TL;DR
Deploy Redis in the same data centre as EmailEngine, allocate sufficient memory and durable storage, and set the memory‑policy to noeviction. Otherwise queued webhooks and mailbox indexes are at risk.
Why Redis is required
EmailEngine stores mailbox indexes, OAuth credentials, job queues and webhook events in Redis. Performance and data consistency therefore depend directly on the health and configuration of Redis. Treat Redis as a primary operational database, not as a transient cache.
Prerequisites
Redis 6.0 or newer in stand‑alone mode.
Redis Cluster is not supported.Start EmailEngine with an explicit Redis connection string:
$ emailengine --dbs.redis="redis://127.0.0.1:6379"
Enable either RDB snapshots or AOF persistence on reliable SSD or NVMe storage.
Minimising network latency
Maintain a TCP round‑trip time (RTT) below 5 ms, preferably below 1 ms.
Deploy Redis and EmailEngine in the same availability zone or local network segment.
Avoid Internet‑facing or cross‑region endpoints.
Measure RTT with:
$ redis-cli --latency --raw -h <redis-host>
Memory sizing guidelines
Baseline calculation
Allocate 1–2 MiB of RAM per mailbox. The dominant factor is the count of message UIDs, not the aggregate mailbox size.
Provisioning rule
Provision at least 2× the calculated baseline and ensure normal utilisation remains below 80 %. The additional capacity accommodates:
- Copy‑on‑write memory during RDB snapshots.

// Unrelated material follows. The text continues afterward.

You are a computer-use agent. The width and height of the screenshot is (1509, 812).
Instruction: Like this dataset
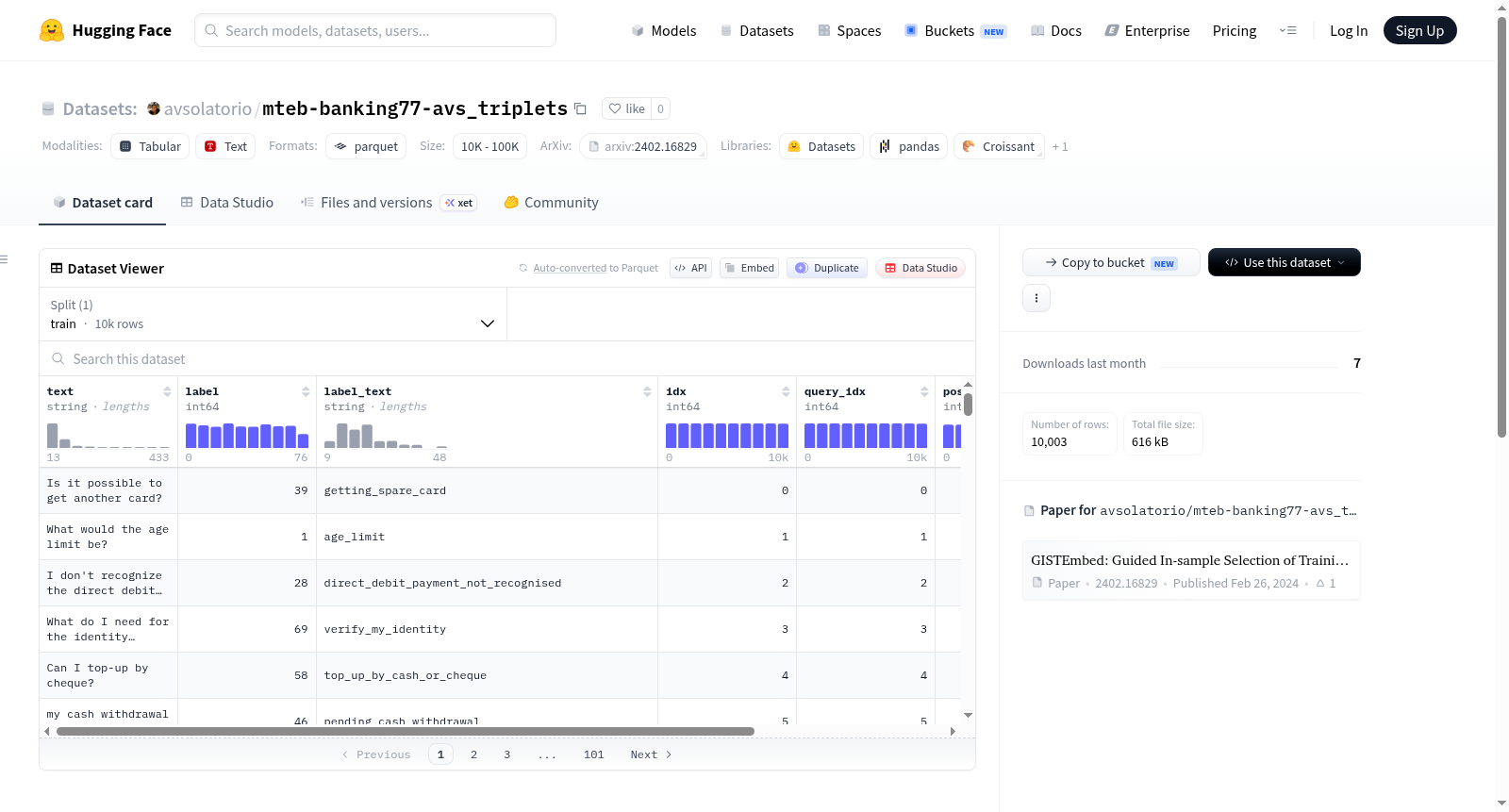click(626, 108)
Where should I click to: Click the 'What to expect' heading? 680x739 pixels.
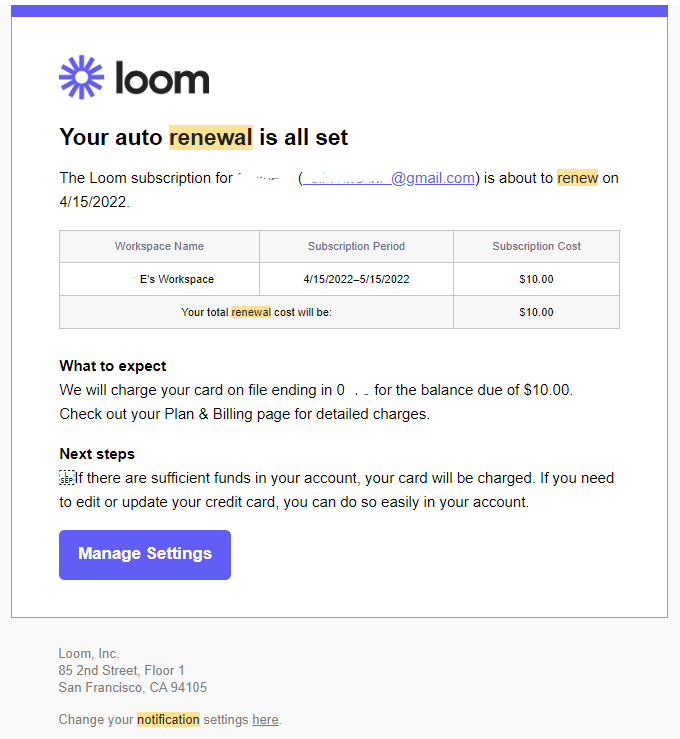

- Short‑lived workload spikes (for example, large webhook bursts).
Persistence strategy
RDB snapshots (recommended default)
RDB writes a complete memory image to disk on a schedule. A typical production configuration is:
save 900 1 # after 1 change in 15 min
save 300 10 # after 10 changes in 5 min
Append‑Only File (AOF)
Enable AOF only when the underlying storage can sustain at least 10 000 IOPS. Verify the current setting with:
$ redis-cli CONFIG GET appendonly
Backups
Back up dump.rdb (or appendonly.aof) regularly—daily or more frequently, depending on your recovery objectives.
TCP keep‑alive
Configure Redis with the default 300 s keep‑alive to maintain the long‑lived connections that EmailEngine establishes over Pub/Sub:
tcp-keepalive 300
Disabling keep‑alives can lead to silent connection drops on NAT devices or load balancers.
Key‑eviction policy
EmailEngine requires that keys remain resident in memory. Set:
maxmemory-policy noeviction
If strict memory limits are unavoidable, choose a volatile-*
policy so that only keys with a TTL are subject to eviction. Do not use allkeys-*
, because evicting mailbox indexes forces a complete resynchronisation.
Compatibility of managed or alternative engines
Engine | Status | Notes |
---|---|---|
Upstash Redis | Supported with constraints | 1 MB command size limit affects large MIME blobs; free tier quotas are insufficient; must be located in the same cloud region. |
Amazon ElastiCache | Partially supported | Operates in stand‑alone mode, but data may be lost on node replacement unless Multi‑AZ persistence is enabled. |
Memurai | Experimental | Passes basic tests on Windows; no long‑term performance data. |
Dragonfly | Experimental | Requires --default_lua_flags=allow-undeclared-keys ; validate against production workloads. |
KeyDB | Experimental | Multi‑threaded fork of Redis; monitor replication lag and memory stability. |
Unsupported – Redis Cluster is incompatible with EmailEngine’s Lua scripts that reference dynamic keys. For high availability, use Redis Sentinel or a single‑primary replication setup.